Journalist Evan Gershkovich was seen for the first time since his arrest in a Moscow court on Tuesday, where a judge upheld his continued detention on charges of espionage, which the Biden administration has condemned as a false, trumped-up charge.
The 31-year old Wall Street Journal correspondent is the first American journalist to be detained in Russia since the Cold War. He's now expected to be held at the notorious Lefortovo Prison until at least through the end of May, following the judge rejecting his legal challenge to pre-trial detention.
His lawyers tried to argue he should be freed on bail or placed under house arrest. The bail suggested was 50 million roubles (or $614,000) - but the court cited the severity of the charges to deny the requests.
If convicted he could face 20 years in prison. The US considers that he's a hostage of the Russian government, following the US changing his status last week to "wrongfully detained". He's reportedly optimistic, having met with the US ambassador to Moscow Lynne Tracy the day prior to his court appearance:
“He’s in good health and remains strong,” Tracy said after their meeting. “We reiterate our call for his immediate release.”
His attorney, Tatiana Nozhkina, told reporters Gershkovich was reading Russian literature and is “in a combative mood, denies he is guilty, and is ready to prove it.”
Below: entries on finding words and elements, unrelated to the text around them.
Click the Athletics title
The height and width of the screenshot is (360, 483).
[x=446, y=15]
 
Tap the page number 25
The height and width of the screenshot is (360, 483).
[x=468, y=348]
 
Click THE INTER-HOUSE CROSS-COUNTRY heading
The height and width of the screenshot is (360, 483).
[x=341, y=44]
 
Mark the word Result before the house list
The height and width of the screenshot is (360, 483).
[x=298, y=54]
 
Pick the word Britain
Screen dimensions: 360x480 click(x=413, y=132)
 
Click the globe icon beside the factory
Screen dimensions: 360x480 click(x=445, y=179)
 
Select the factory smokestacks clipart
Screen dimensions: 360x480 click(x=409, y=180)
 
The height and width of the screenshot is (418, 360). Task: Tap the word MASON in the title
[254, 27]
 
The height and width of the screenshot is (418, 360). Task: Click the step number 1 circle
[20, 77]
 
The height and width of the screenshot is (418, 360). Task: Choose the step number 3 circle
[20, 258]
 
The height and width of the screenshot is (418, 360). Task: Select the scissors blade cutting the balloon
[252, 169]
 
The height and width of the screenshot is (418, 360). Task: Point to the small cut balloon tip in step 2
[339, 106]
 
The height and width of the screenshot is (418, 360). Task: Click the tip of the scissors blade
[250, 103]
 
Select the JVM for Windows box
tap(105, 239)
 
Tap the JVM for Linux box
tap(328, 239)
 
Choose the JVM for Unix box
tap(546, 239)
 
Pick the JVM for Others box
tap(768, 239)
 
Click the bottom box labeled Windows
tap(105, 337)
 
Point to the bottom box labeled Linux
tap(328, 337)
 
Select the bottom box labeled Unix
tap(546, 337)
President Biden has said "it’s totally illegal what’s happening," while the State Department decried the Kremlin's "ongoing war against the truth" and persecution of journalists.
The Biden administration’s special presidential envoy for hostage affairs, Roger Carstens, said last week: "The most important thing is we know Evan’s not a spy. He never was a spy. He’s never worked for the U.S. government. He’s a journalist who works for The Wall Street Journal. And as the president and secretary said, ‘Journalism’s not a crime."
In late March, Russia's Federal Security Service, known as FSB, said in a statement it detained Gershkovich in the eastern city of Yekaterinburg, about 900 miles east of Moscow in the Ural Mountains.
The FSB said the reporter was there "on the instructions of the United States" and that "he was collecting information about one of the enterprises of the Russian military-industrial complex, which constitutes a state secret." But the WSJ has emphasized he was in Russian doing standard investigative reporting.